**Task set:**
(a) Answer these questions from the report on the Sumter County murder trial, one answer per line:
(i) How long did the jury deliberate before reaching its verdict?
(ii) How many minutes did the defendant's closing arguments take?
(iii) From what kind of institution was Marquardt brought to stand trial?
(b) Edit the report on the Sumter County murder trial. Reproduce the stretch from "Marquardt was pulled" through "11 years ago.", replacing "cottage" with "house".
(c) Proceed with the report on the Sumter County murder trial, starting after its final sentence.

**Supplied passage:**
▼▼▼
Updated:SUMTER COUNTY, Fla.,None —
A jury found a paranoid schizophrenic guilty of a Sumter County double murder on Wednesday.
Bill Marquardt's reaction to the jury's decision was that he wanted to be executed.
Marquardt was pulled from a Wisconsin mental hospital to stand trial for the murders of two women in a Terrytown cottage. Many were surprised that Marquardt was allowed to defend himself in the case.
Marquardt said he wanted to decide his own punishment.
"I prefer the death penalty your honor," Marquardt said in court.
The Sumter County jury deliberated for two hours before finding Marquardt guilty of the murders of Margarita Ruiz and Esperanza Wells 11 years ago.
"Can they rest in peace now?" WFTV reporter Berndt Petersen asked the victim's daughter-in-law Pam Ruiz.
"Yes," she replied.
Acting as his own attorney during the seven-day trial, the defendant presented his closing arguments in just 17 minutes and included a story about mom's blueberry pie.
"She takes it out of the oven. You can smell it. It smells so good!" Marquardt said.
It was the defendant's way of explaining circumstantial evidence. He insisted the state had little else.
"There are no ifs, ands or buts about it," Marquardt said.
▲▲▲
**Given information:**
▼▼▼
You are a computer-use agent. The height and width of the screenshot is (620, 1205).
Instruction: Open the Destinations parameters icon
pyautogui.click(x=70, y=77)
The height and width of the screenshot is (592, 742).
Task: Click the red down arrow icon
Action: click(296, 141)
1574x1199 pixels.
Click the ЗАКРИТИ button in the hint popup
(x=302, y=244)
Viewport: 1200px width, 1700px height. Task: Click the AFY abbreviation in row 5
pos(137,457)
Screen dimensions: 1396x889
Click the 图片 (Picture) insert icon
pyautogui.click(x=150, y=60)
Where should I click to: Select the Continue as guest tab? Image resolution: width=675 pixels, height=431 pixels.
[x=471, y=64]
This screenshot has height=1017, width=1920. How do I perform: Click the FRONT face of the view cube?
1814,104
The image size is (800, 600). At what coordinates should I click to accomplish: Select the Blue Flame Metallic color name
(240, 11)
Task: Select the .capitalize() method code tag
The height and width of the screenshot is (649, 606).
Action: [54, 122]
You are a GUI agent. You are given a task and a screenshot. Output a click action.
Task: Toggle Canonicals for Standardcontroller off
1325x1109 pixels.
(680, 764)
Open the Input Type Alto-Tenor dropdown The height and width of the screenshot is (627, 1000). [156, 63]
▲▲▲
**Your written answers:**
(a)
(i) Two hours.
(ii) 17 minutes.
(iii) A Wisconsin mental hospital.

(b)
Marquardt was pulled from a Wisconsin mental hospital to stand trial for the murders of two women in a Terrytown house. Many were surprised that Marquardt was allowed to defend himself in the case.
Marquardt said he wanted to decide his own punishment.
"I prefer the death penalty your honor," Marquardt said in court.
The Sumter County jury deliberated for two hours before finding Marquardt guilty of the murders of Margarita Ruiz and Esperanza Wells 11 years ago.

(c)
Prosecutors said in March of 2000, Marquardt drove through Florida, stopped at the Tarrytown cottage, and shot and stabbed Ruiz and Wells to death.
Experts testified that blood on Marquardt's' knife, clothes, sneakers and in his car included the DNA of Ruiz, Wells and the killer.
But Marquardt insisted the real murderer was hired by fellow drug dealers in Wisconsin to frame him.
"And the state is trying to make the DNA fit when it does not," Marquardt said.
But the jury decided it did fit.
While still wearing the smile he had on his face throughout the trial, Marquardt wept as relatives of his victims reached out to Marquardt's father and sister.
The jury was never told that Marquardt was also accused, but acquitted, of killing his mother in Wisconsin two days before the murders in Tarrytown.
Judge William Hallman will decide whether Marquardt gets life in prison or death in December.